## [Task to carry out]
When you reach the line containing "Оставить комментарий (0) (112, 497)" in the data below, begin returning lines exactly as written, and stop once the line containing "Hoorn Vintage (231, 2559)" has been returned.
(Data to use begins)
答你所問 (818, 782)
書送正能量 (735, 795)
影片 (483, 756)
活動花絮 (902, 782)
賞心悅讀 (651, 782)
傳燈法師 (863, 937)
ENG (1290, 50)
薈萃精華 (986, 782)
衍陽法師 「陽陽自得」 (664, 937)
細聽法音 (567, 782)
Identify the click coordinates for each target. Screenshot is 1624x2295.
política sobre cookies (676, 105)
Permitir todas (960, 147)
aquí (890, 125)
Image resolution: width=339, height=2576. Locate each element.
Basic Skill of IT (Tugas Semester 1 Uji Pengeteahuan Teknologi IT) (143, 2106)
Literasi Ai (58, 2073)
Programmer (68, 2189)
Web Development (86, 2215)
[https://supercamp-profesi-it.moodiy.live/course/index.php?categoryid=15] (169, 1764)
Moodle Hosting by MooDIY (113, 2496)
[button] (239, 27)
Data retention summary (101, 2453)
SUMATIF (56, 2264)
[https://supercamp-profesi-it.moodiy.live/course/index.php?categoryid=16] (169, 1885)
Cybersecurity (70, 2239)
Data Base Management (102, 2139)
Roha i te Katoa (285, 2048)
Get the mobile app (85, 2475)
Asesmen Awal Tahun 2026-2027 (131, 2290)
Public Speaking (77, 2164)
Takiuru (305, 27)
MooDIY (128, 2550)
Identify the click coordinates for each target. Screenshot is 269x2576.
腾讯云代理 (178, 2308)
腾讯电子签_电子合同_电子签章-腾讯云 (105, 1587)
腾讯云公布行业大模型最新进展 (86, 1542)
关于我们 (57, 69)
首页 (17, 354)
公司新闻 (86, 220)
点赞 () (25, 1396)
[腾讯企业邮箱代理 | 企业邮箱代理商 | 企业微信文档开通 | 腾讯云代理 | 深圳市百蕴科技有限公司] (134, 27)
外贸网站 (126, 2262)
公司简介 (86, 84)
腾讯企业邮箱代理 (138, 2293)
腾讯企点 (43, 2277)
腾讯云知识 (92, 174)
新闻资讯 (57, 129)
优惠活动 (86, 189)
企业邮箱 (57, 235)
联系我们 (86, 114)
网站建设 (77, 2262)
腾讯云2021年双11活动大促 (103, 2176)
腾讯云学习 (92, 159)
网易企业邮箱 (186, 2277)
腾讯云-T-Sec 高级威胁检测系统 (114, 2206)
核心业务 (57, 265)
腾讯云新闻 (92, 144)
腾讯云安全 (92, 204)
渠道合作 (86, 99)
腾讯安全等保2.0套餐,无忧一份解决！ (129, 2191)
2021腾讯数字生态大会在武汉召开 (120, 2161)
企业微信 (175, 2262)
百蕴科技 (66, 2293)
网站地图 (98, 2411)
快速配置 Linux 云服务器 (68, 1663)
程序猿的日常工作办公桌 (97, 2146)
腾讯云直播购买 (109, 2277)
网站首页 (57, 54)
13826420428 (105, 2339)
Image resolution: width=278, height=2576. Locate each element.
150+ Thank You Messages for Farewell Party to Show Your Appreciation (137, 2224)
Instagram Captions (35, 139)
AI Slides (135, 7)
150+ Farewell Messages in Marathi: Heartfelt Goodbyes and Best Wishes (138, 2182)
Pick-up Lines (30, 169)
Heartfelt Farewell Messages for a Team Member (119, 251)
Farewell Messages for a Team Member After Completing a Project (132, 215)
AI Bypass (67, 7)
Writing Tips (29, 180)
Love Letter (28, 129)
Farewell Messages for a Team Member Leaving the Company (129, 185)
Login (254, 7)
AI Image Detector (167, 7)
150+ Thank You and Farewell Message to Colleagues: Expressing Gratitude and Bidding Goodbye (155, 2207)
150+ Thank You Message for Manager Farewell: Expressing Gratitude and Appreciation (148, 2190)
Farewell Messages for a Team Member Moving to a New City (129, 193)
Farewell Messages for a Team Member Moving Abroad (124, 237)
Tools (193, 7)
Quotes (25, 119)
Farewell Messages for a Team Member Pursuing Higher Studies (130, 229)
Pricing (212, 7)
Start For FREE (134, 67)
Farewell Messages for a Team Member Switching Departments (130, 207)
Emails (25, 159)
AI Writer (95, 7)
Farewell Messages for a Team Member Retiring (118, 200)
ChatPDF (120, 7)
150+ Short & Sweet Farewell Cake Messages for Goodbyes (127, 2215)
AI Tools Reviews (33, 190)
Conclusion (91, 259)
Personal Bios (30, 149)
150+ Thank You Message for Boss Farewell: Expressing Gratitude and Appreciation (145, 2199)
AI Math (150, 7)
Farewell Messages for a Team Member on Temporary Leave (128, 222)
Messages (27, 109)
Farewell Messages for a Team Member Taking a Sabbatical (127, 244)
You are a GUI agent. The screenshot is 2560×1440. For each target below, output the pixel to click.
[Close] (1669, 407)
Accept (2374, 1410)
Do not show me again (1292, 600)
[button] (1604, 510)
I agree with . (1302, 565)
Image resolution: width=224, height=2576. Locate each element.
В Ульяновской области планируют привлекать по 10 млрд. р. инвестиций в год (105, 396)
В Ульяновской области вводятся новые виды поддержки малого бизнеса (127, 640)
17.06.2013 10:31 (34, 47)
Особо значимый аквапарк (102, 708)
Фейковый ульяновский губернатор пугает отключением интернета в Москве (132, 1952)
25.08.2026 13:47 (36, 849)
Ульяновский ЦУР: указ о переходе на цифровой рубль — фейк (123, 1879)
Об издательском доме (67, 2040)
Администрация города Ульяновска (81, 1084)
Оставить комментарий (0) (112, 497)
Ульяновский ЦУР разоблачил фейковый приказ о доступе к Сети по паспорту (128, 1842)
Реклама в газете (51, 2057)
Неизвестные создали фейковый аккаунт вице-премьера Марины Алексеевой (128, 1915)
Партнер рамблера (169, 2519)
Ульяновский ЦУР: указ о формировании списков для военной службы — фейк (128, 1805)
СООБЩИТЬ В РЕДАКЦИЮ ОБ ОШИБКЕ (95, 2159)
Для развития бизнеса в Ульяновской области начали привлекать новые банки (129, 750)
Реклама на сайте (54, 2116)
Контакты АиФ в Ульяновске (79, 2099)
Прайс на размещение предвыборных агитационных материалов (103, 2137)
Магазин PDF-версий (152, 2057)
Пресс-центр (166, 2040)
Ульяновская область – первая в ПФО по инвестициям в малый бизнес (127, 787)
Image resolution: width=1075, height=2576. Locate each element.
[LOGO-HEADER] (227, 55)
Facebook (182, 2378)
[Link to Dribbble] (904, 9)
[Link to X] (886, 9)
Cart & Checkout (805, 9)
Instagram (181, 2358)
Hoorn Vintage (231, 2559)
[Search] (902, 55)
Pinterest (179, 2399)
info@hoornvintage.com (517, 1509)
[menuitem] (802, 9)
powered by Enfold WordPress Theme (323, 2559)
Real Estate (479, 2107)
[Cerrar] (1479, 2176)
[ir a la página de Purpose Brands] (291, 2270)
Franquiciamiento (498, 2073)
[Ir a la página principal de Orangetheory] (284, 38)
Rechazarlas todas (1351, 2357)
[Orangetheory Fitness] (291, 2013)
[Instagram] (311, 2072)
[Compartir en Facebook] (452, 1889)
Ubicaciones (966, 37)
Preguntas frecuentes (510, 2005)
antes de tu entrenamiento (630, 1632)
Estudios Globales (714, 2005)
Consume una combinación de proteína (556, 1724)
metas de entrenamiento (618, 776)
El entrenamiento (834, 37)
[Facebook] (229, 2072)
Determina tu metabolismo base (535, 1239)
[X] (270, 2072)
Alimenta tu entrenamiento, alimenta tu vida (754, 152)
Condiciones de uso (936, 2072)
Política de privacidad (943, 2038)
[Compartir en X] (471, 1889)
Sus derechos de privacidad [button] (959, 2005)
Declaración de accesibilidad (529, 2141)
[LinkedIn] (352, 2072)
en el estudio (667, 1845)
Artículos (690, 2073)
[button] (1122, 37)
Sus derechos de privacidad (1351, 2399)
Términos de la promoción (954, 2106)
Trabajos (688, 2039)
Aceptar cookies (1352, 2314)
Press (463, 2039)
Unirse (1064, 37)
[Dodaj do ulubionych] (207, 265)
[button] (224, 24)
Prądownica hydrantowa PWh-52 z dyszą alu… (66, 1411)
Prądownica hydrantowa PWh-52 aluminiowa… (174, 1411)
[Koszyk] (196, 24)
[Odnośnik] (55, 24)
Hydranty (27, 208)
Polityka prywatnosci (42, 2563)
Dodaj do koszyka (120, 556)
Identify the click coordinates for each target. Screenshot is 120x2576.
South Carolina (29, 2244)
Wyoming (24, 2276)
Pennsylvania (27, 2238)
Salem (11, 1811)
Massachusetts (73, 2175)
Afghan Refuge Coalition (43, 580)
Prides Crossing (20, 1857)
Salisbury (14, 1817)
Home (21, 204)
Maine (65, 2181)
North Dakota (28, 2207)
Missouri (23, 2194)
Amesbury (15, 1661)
(Data to use ends)
## [Task result]
Оставить комментарий (0) (112, 497)
Ульяновский ЦУР разоблачил фейковый приказ о доступе к Сети по паспорту (128, 1842)
Реклама в газете (51, 2057)
Неизвестные создали фейковый аккаунт вице-премьера Марины Алексеевой (128, 1915)
Партнер рамблера (169, 2519)
Ульяновский ЦУР: указ о формировании списков для военной службы — фейк (128, 1805)
СООБЩИТЬ В РЕДАКЦИЮ ОБ ОШИБКЕ (95, 2159)
Для развития бизнеса в Ульяновской области начали привлекать новые банки (129, 750)
Реклама на сайте (54, 2116)
Контакты АиФ в Ульяновске (79, 2099)
Прайс на размещение предвыборных агитационных материалов (103, 2137)
Магазин PDF-версий (152, 2057)
Пресс-центр (166, 2040)
Ульяновская область – первая в ПФО по инвестициям в малый бизнес (127, 787)
Image resolution: width=1075, height=2576. Locate each element.
[LOGO-HEADER] (227, 55)
Facebook (182, 2378)
[Link to Dribbble] (904, 9)
[Link to X] (886, 9)
Cart & Checkout (805, 9)
Instagram (181, 2358)
Hoorn Vintage (231, 2559)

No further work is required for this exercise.